[Selected text]:
<<<<
6. Trying to control and force. When one or both spouses attempt to dominate the conversation, this is a controlling and forcing technique that only assures there will not be a true heart-to-heart conversation. Trying to control a person or a conversation is not love! Controlling behavior is also another form of pride.

7. Not being a good listener.Listening is a vital part of good communication. But, do you want to be heard more than you want to listen? Do you interrupt your spouse and not allow them to complete their thought before you begin your rebuttal? Solomon declared this behavior as folly. He who answers a matter before he hears it, it is folly and shame to him” (Prov. 18:13). The word folly means stupid or to be without wisdom. This unwise practice will guarantee that there will be no heart-to-heart fellowship.

8. Lying and deceitfulness. When there is dishonesty between two people there will be no trust. Lying to one another is a rejection of your marital oneness with each other. Paul said, “Therefore, putting away lying, ‘Let each one of you speak truth with his neighbor,’ for we are members of one another” (Eph. 4:25). If Paul taught this truth concerning Christians in general, how much more would it hinder your marital oneness (Gen. 2:24)? Lying and deceitfulness calls into question your entire relationship together.

9. Harsh and condemning words. Harsh words are like small knife wounds or razor blade cuts that slowly drain the life out of your love relationship. David said of his enemies who constantly pursued him, “Your tongue devises destruction, like a sharp razor, working deceitfully”(Ps. 52:2). When harsh and condemning words are allowed to thrive in a relationship, they will bring destruction to every marriage. Be assured, there will be no heart-to-heart conversation within this marriage!

10. You don’t want to reveal anything that might be used against you in the next conflict. If you are afraid to be honest about what you are thinking, feeling, or what you have done, there can be no real intimacy in your conversations. This kind of fear will shut down any real heart-to-heart discussion, because there is no trust. If you are afraid to open your heart to your spouse, it reveals that there are several basic needs missing in your marriage.
>>>>
[Supplied data]:
<<<<
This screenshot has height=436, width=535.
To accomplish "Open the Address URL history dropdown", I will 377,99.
>>>>
[Instructions to follow]: Reproduce the passage on marriage communication word for word, from "7. Not being" to "no heart-to-heart fellowship.".

[Answer to the task]:
7. Not being a good listener.Listening is a vital part of good communication. But, do you want to be heard more than you want to listen? Do you interrupt your spouse and not allow them to complete their thought before you begin your rebuttal? Solomon declared this behavior as folly. He who answers a matter before he hears it, it is folly and shame to him” (Prov. 18:13). The word folly means stupid or to be without wisdom. This unwise practice will guarantee that there will be no heart-to-heart fellowship.